“Well, you might have a sweet voice. I’ve never heard you sing.”
“Trust me, I can’t sing.”
“I thought as much. Your mother can’t sing either.”
That I knew. I don’t think my mother had ever taken a shower without mangling something or other from the Whitney Houston songbook. Grudgingly, I admitted to myself that spending a little time with Sue Langtree was probably a good idea. I mean, if we were really going to figure this out.
“Reverend Wilkie doesn’t like you.”
“Of course he likes me. It wouldn’t be Christian of him not to like me.”
“You don’t like him.”
“I’m not a reverend. I don’t have to like everybody.”
“Okay, so why don’t you like him?”
“He just isn’t… he isn’t inspiring. That’s all.” That sounded like code for something. Like she didn’t care for his politics, or she preferred a minister who’d threaten them with hell and damnation rather than pointing out that lying is a bad thing.
“Why don’t you just go to another church?”
“I’ve been attending Cheswick Community Church since I was a child. It’s always been my church. More so than his.”
“Do you think he killed Reverend Hessel to get his job back?”
“Henry, what a thing to say.” I could tell she thought she should be horrified but couldn’t quite pull it off. “That would be very extreme, don’t you think?”
I shrugged. “In L.A. you can end up dead for just cutting someone off on the 405. Killing for a job seems almost reasonable.”
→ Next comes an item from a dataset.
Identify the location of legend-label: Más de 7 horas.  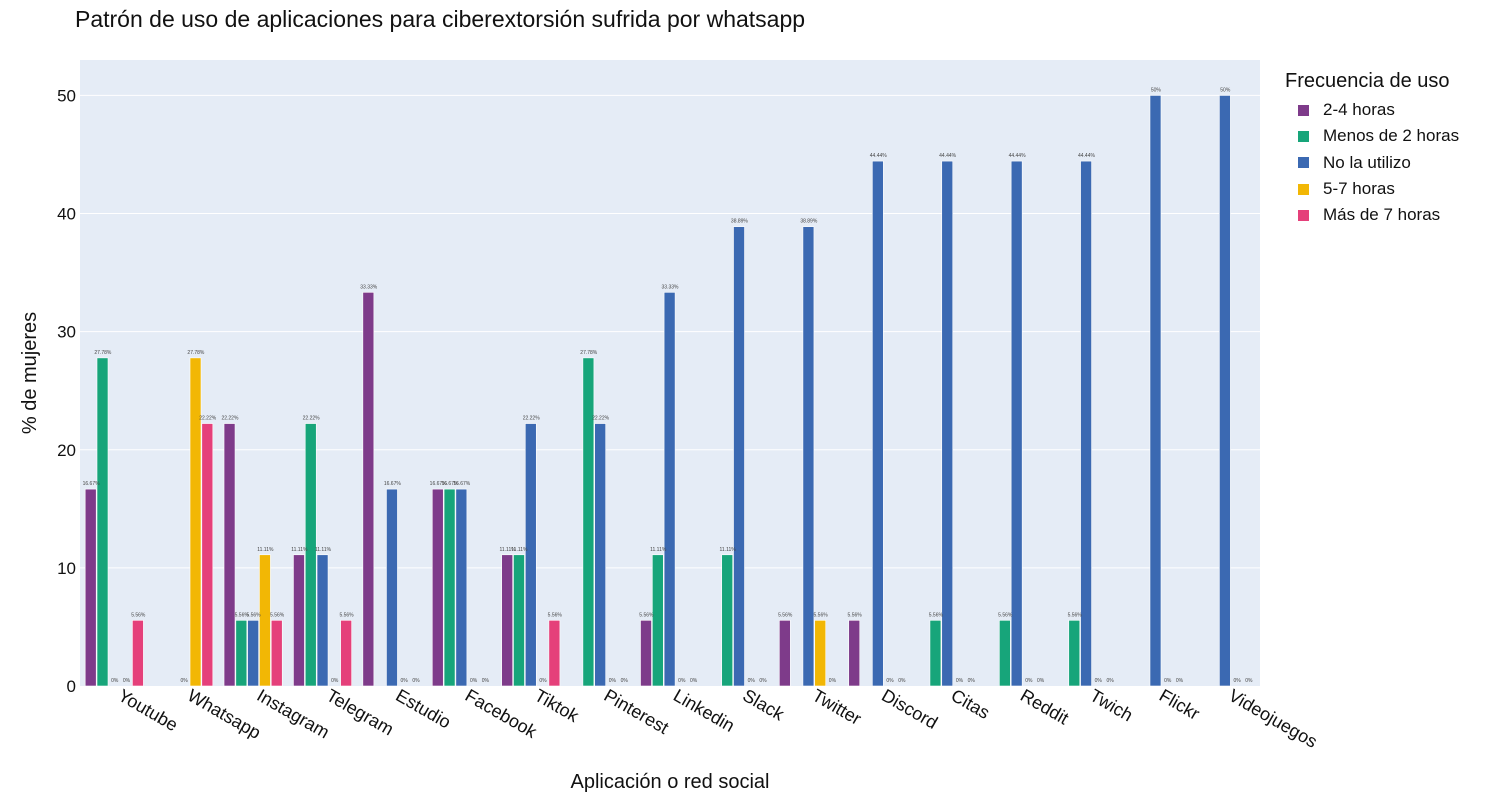
(1382, 215).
We were passing by Benson’s Country Store, and I remembered there was a little sandwich shop in the same complex. I turned in and parked in front of Megan’s Nook and asked my grandmother what she wanted for lunch.
“We have sandwich fixings at home, don’t we?”
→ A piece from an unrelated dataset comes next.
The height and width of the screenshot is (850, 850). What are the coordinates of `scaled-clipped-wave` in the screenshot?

“This is better. What kind of sandwich do you want?”
“The kind I can make in my own kitchen.”
“Uh-huh. How about turkey?”
“Roast beef.”
“On whole wheat?”
“Sourdough.”
I was sure someone had said she should be watching her diet—i.e., avoiding red meat and white bread—but I decided to settle for getting her to eat at all. I got out of the SUV and walked into the little shop.
And by little, I mean miniscule. There were three tables, a counter where you could order, and behind that an itsy-bitsy kitchen where the sandwiches were made. Above the counter was a blackboard menu. Every item had a cutesy name. I struggled to figure it out.
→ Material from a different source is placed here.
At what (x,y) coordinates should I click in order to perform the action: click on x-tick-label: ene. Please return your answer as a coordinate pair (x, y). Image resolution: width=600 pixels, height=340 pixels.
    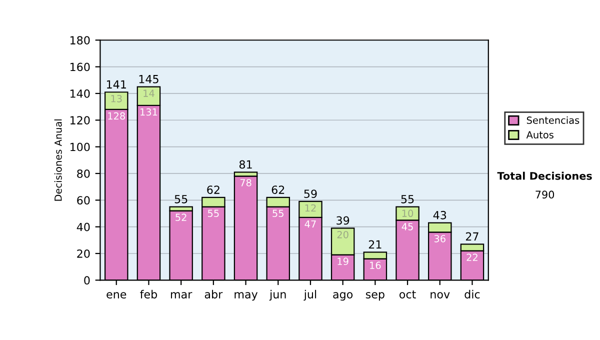
    Looking at the image, I should click on (116, 295).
The sandwich maker, a middle-aged woman with crinkled brown hair, stepped over and asked, “What’ll you have?”
“I’ll have the Turkey Trot.” A turkey, Swiss and cranberry sauce sandwich on dark wheat. “And… do you have just roast beef on sourdough?”
“That would be the Mad Cow.”
Well, that was an unfortunate name. I added a couple of red cream sodas, paid, and then waited for the crinkle-haired woman to make my sandwiches.
She decided to talk while she made them. “You’re coming from church, aren’t you?”